Q: During the march, Martin Luther King gave his famous “I Have a Dream” speech calling for an end to racism. How well do you feel America has achieved that dream?
We still have a way to go. We were on a good path to racial equality, but we’ve strayed from it in recent years. I hope that we’re back on the path to progress. I feel hopeful.
Q: Now let’s talk about your time with Peace Corps. What brought you to Peace Corps?
Well, I would say it was the grace of God that brought me there. I had worked for USAID and when that time was over, I was asked to interview with the head of the Africa Region of Peace Corps, Walter Carrington. I remember waiting for an interview when a young woman walked in and said, “We need to send this letter to Mauritius,” and I remember thinking, “Is there actually a country Mauritius? Even so, I got the job!”
I was lucky to attend a regional conference in Africa where I was asked to take notes. I guess I did a good job because I was recommended to be the new Peace Corps Director Joseph Blatchford’s special assistant/secretary. I remember after the interview I was told that if I got the job, I would have to either get rid of the afro or the pants suit — I couldn’t keep both. I chose to keep the pants suit.
Q: How did your time at Peace Corps affect your life?
I learned that working in the Peace Corps office could bring great joy. Volunteers returned after two difficult years, full of happiness and hope for their future. It was as if they had gained the knowledge that you could be happy with very few creatures comforts and understood the oneness of mankind.
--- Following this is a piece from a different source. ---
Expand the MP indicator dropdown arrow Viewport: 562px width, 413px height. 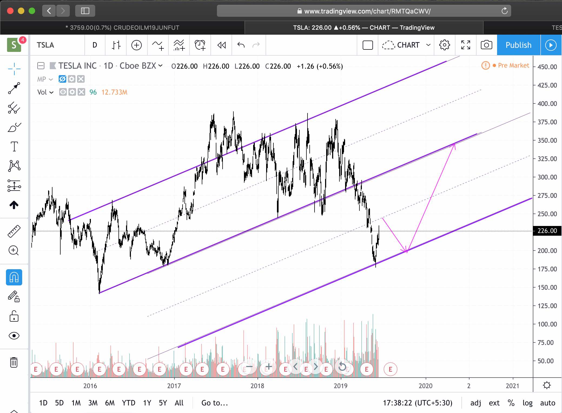pyautogui.click(x=51, y=79)
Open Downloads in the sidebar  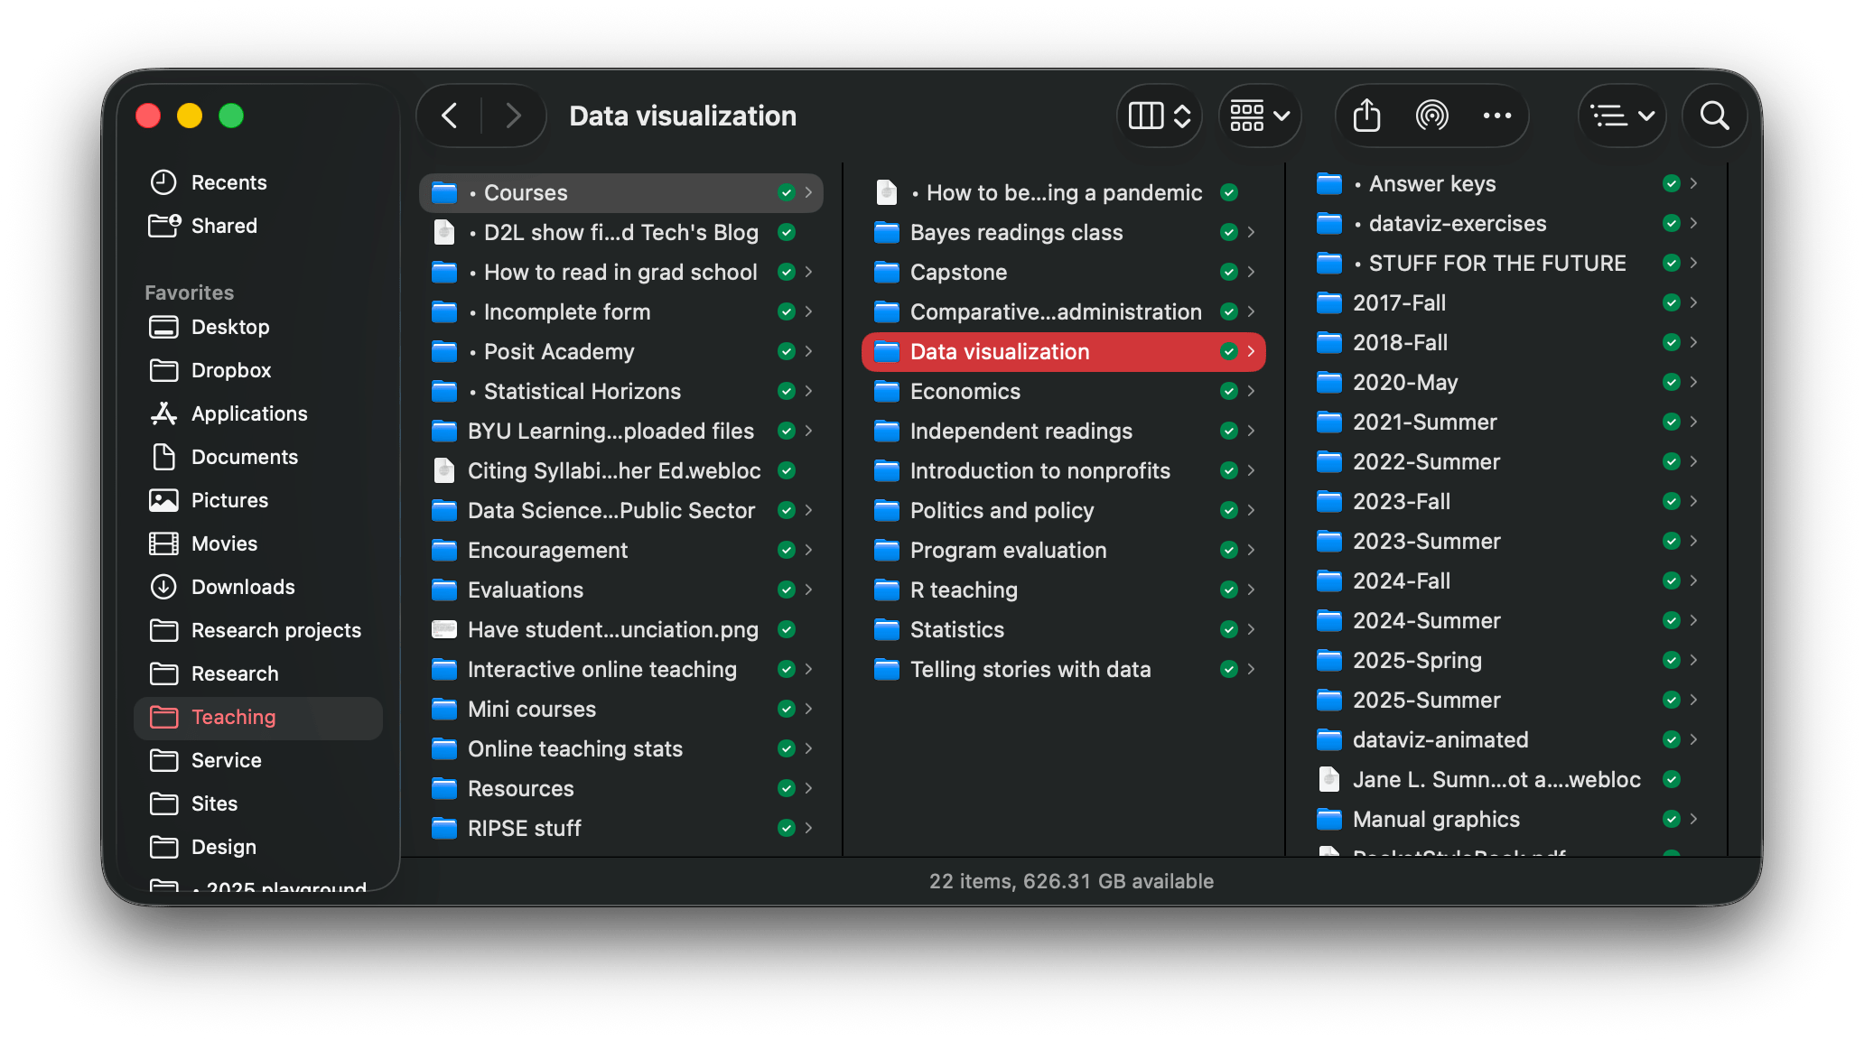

They also came home with a deep appreciation for their life in America and the democracy they enjoyed in the U.S. Meeting them was truly inspirational.
I remember one time when I was asked to host local Peace Corps staff who were visiting from Mauritius, and I was asked us to host them at our home for a real American meal and experience. “What am I going to do?” I thought because I wasn’t much of a cook. So, I called my daughter and told her to cook some spaghetti for our new guests that I would be bringing home. It was quite evident that they couldn’t figure out what we were serving — I guess they’d never had spaghetti before — so we took them to a nearby restaurant that featured good old Southern cooking with ribs and collard greens, and they loved it!
“That was the Peace Corps way. An organization were people care and they let you know. They care about you, what you’re doing and how you’re doing. And that feeling stays with me.
Q: You were at Peace Corps at a time when Nixon wanted to do away with it. What is your memory of that experience?
It’s true — Nixon wanted to do away with Peace Corps. I remember that at one point some Volunteers took over the building in protest. I was on the front lines when Peace Corps was folded into ACTION, something Director Blatchford reluctantly agreed to so that President Nixon would not dissolve the Peace Corps. I know that Blatchford is still criticized for that, but I thought it was a brilliant move because it kept Peace Corps alive.
Q: Finally, let’s talk about the current Black Lives Matter movement. As you know, Black Returned Peace Corps Volunteers in the DMV, a new group affiliated with the National Peace Corps Association, is actively involved in the August 28th march. What advice would you give to young people who are involved in the Black Lives Matter movement?
First, let me say how much I appreciate the work of Women of Peace Corps Legacy. Your support of women’s empowerment around the world is very admirable.
The Black Lives Matter movement is relatively new, and I wholeheartedly support their efforts. I would say to all young people — and to people of all ages: “Join them, support their efforts, and enjoy every minute!”